INTERCOMPANY INDEBTEDNESS
 
  First USA loaned the Company $25 million in connection with the Company's
August 1996 acquisition of GENSAR. Such loan accrues interest at the rate of
LIBOR plus 0.25% per annum and is due on demand. Net proceeds to the Company
from the Offerings may be used in part to repay all or a portion of this loan.
 
  The Company used $40.6 million of the proceeds from the Initial Offerings to
repay a loan payable to First USA. At December 31, 1995, the loan payable to
First USA accrued interest at the rate of one month LIBOR plus 0.375% per
annum and was primarily incurred in connection with the purchase of merchant
contracts and certain other assets from DMGT.
 
REGISTRATION RIGHTS AGREEMENT
 
  First USA and the Company are parties to a Registration Rights Agreement
(the "Registration Rights Agreement"). Pursuant to the Registration Rights
Agreement, First USA has the right to require the Company to
 
                                      45
<PAGE>
 
use its best efforts to register under the Securities Act of 1933, as amended,
and the securities or blue sky laws of any jurisdiction designated by First
USA all or a portion of the issued and outstanding Common Stock held by First
USA (the "Registrable Shares") for sale in accordance with First USA's
intended method of disposition thereof. Such demand rights would be subject to
the condition that the Company would not be required to effect more than four
demand registrations. First USA also has the right to participate, or "piggy-
back," in certain equity offerings initiated by the Company, subject to
reduction of the size of the offering on the advice of the managing
underwriter. The Company and First USA will share equally all expenses
relating to the performance of, or compliance with, demand registration
requests under the Registration Rights Agreement and the Company will pay all
expenses relating to the performance of, or compliance with, "piggy-back"

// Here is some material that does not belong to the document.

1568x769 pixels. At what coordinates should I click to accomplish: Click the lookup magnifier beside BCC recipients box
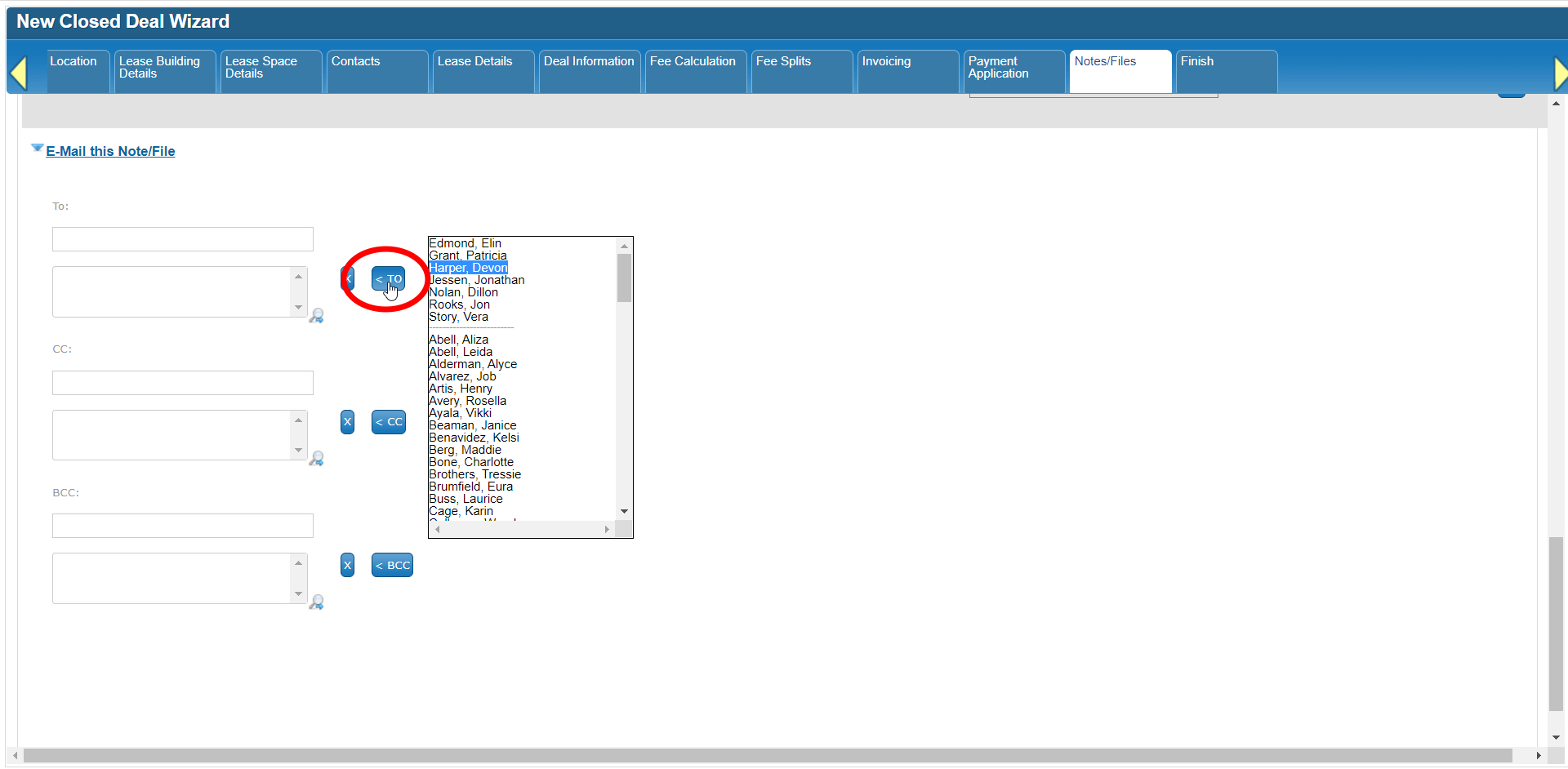(x=317, y=602)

registrations under the Registration Rights Agreement. However, in either
case, First USA will be responsible for underwriters' discounts and selling
commissions with respect to the Registrable Shares being sold and the fees and
expenses of its counsel in connection with such registration. First USA is
selling its shares in the Offerings pursuant to "piggy-back" rights under the
Registration Rights Agreement.
 
  The Registration Rights Agreement also provides that during any period in
which First USA owns at least 20% of the voting power of the outstanding
capital stock of the Company or in which First USA is required to account for
its investment in the Company under the equity method of accounting, the
Company will provide First USA with certain financial and other information.
 
ARRANGEMENTS WITH FIRST USA
 
  The Company and First USA are considering various arrangements that would be
intended to provide the Company with greater operating independence from First
USA. If the Company and First USA enter into such arrangements, this would
give the Company the status of a non-controlled subsidiary of First USA, and
under current Financial Accounting Standards Board rules would also permit the
Company to use the pooling-of-interest accounting method in certain
transactions two years after the non-control status had been achieved.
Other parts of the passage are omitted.